When is rogue employee conduct covered? Course and scope of employment decisions
Reading cases about insurance coverage for employee bad conduct is sometimes difficult -- not just the legal part of it, the facts are often pretty disturbing. I mean, some of these folks? We're talking major league weirdos. After I read some of these cases, I feel like going to wash my hands -- or not, considering they are often about some wacko using bathroom surveillance equipment. You read these, you've got to watch The Sound of Music three or four times just to get your mind right again.
Randy Maniloff has done a service by taking a close look at some of these cases and how the coverage issues in them shake out. Here's a copy of a good article he wrote on the subject for a recent edition of Mealey's. Didn't ask him how many times he had to wash his hands during the course and scope of writing this piece.

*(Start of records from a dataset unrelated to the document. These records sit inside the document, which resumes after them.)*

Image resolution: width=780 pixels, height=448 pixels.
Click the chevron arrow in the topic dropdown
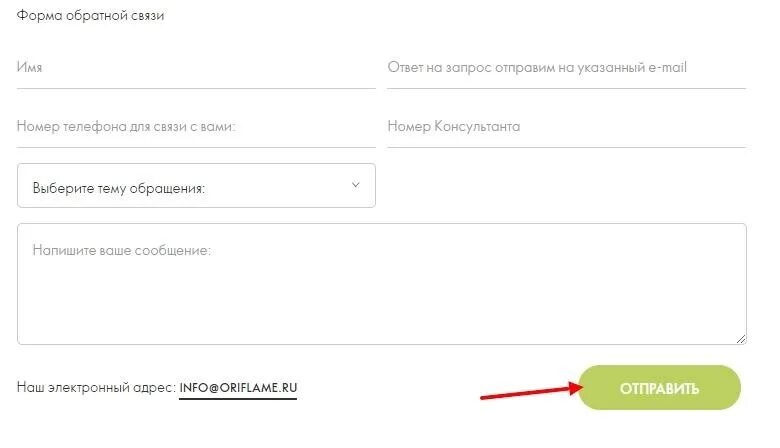355,185
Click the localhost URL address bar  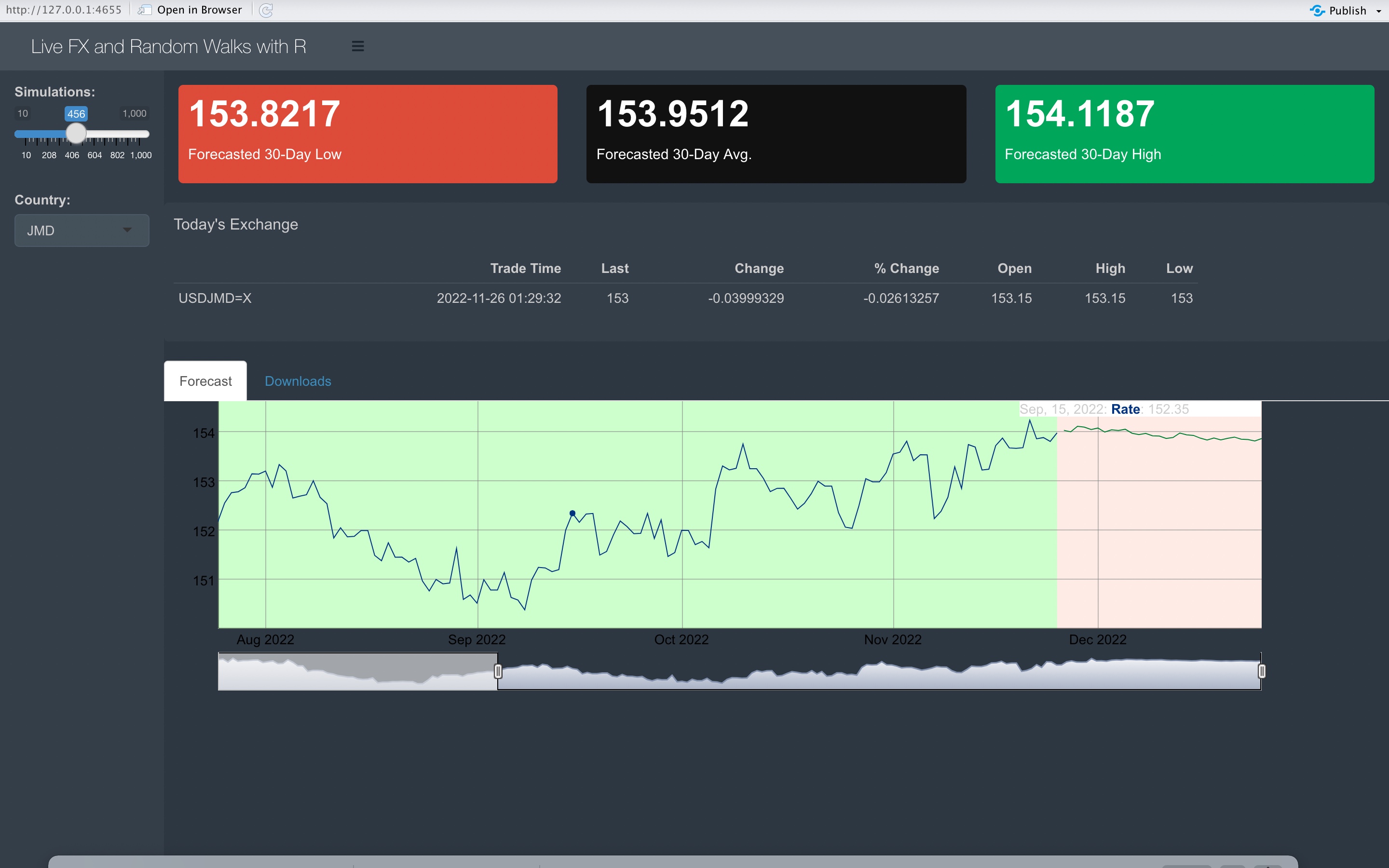(64, 9)
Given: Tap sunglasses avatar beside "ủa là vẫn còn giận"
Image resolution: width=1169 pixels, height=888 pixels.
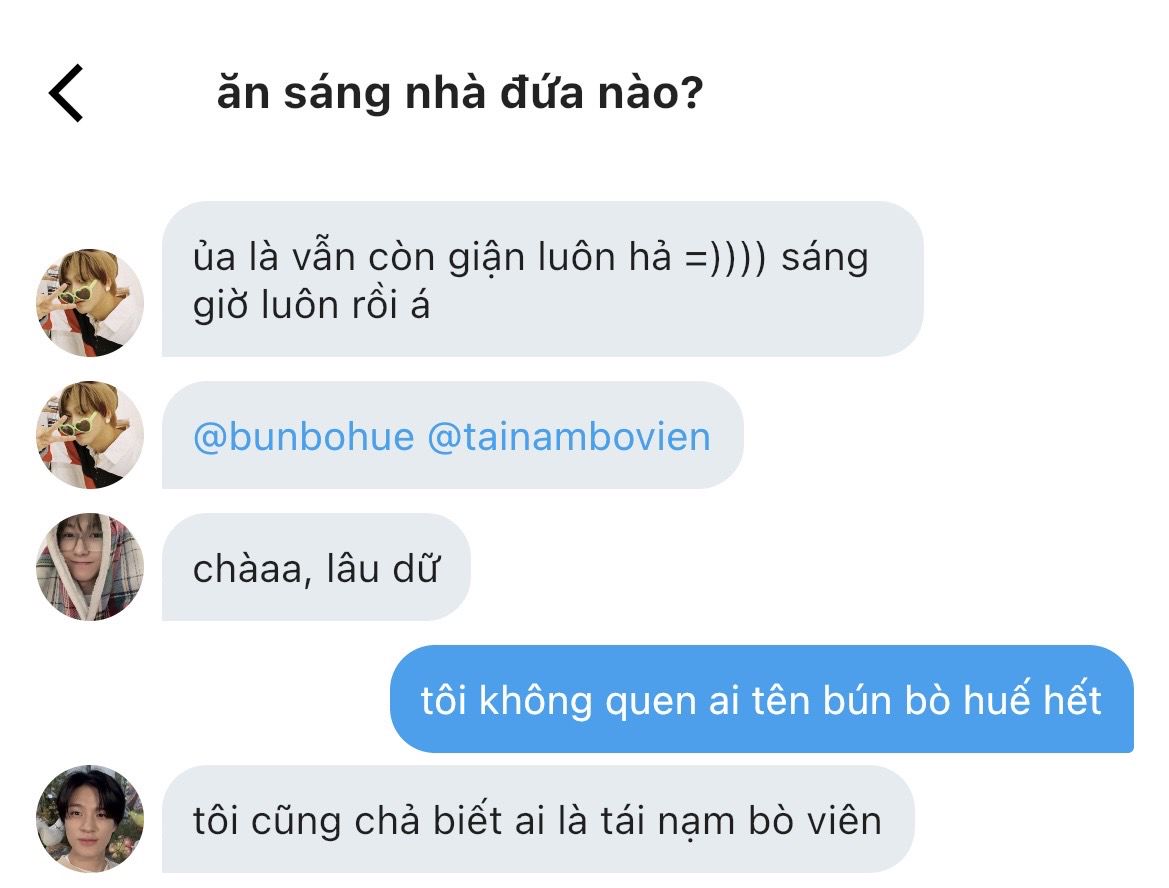Looking at the screenshot, I should point(90,303).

Mr.Rossmiller: this is a very interesting read. Your introductory comment, however intended, seems slightly pinched by an invested ingredient like a super nova thorn in the side, so I missed the obvious subtle message, I suppose. On the whole, Mr. maniloff's haut and well researched piece seems to be along the line of what lay people understand insurance as errors and ommissions. I'm certainly lay, and would think that others are as well. Your hand-wringing, on the issue of Maniloff, is not vague if your're hammering on the Rigsby issue, and - as far-fetched as it might seem - the debacle in the so-called Scruggs Nation Report.

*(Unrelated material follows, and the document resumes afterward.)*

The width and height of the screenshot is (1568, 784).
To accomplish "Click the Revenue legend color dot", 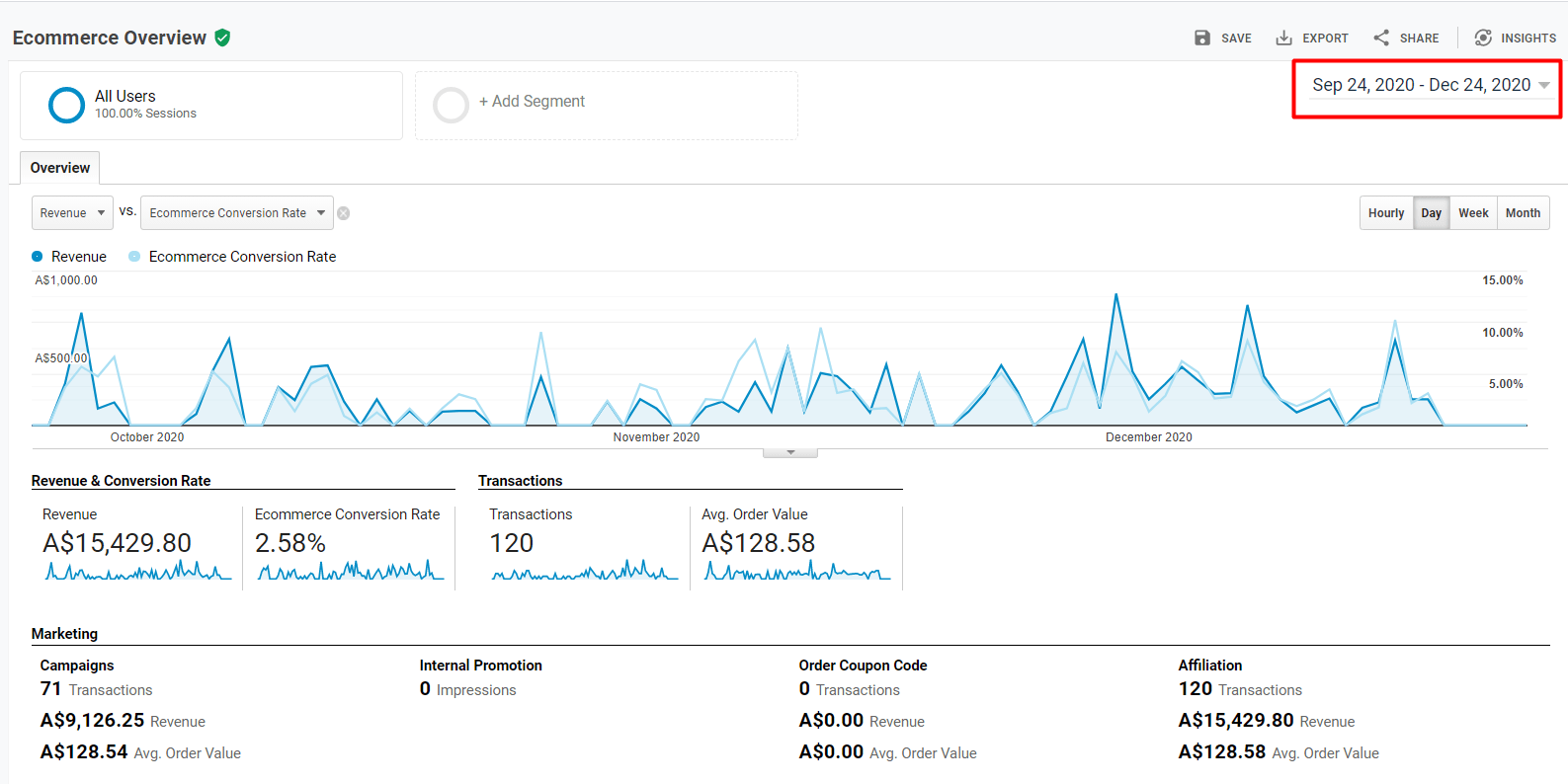I will pos(38,257).
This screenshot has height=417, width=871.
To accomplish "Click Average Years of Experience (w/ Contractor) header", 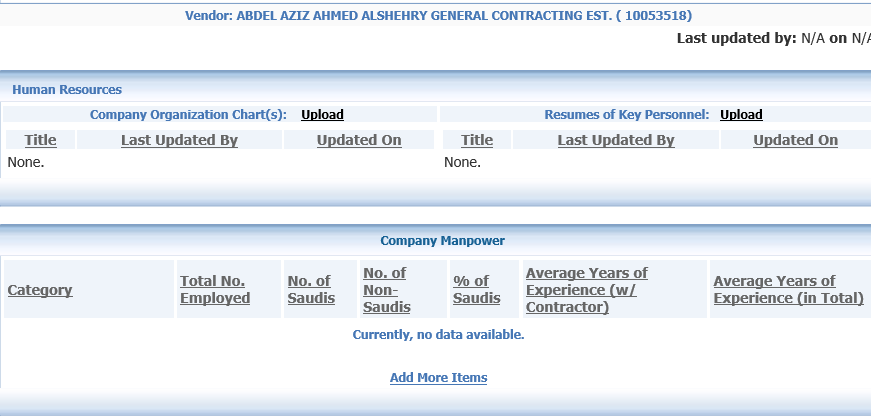I will pyautogui.click(x=587, y=290).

I enjoyed the Maniloff, very clean, very academic, but not quite synchronized with the introduction. Sorry, I truly don't get the message, but some of your expert prime numbers are confusing in relation to the article(s) - when I read the blog.

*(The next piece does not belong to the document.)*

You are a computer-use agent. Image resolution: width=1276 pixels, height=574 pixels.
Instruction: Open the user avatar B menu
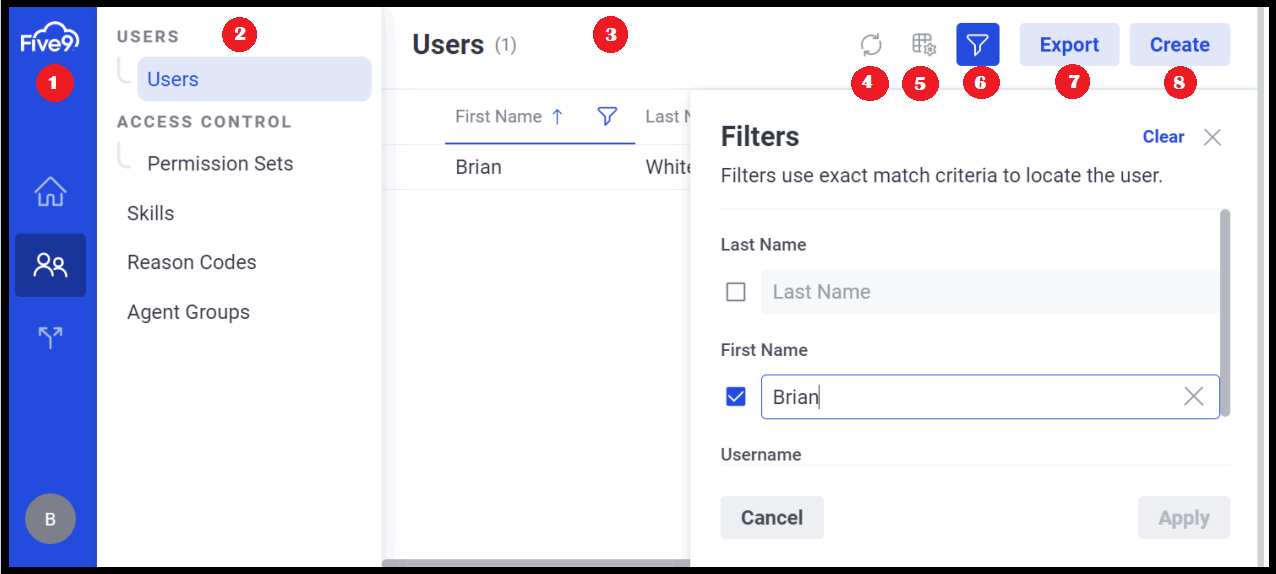pos(50,519)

Before going into areas quite unfamiliar, with those hand-wash pictures which have nice flash, I envision Scruggs' position today, and I think how strange it would be to draw conclusions from his posit from good lawyer to not so good lawyer trusted in contract to work for his clients best interest and failed because of a clever investigation by our government officials. Is it possible that Maniloff's scope of context includes the conduct that runs "far afield" just as Bernie Evers scope of conduct did? One a lawyer, both holding a fiduciary?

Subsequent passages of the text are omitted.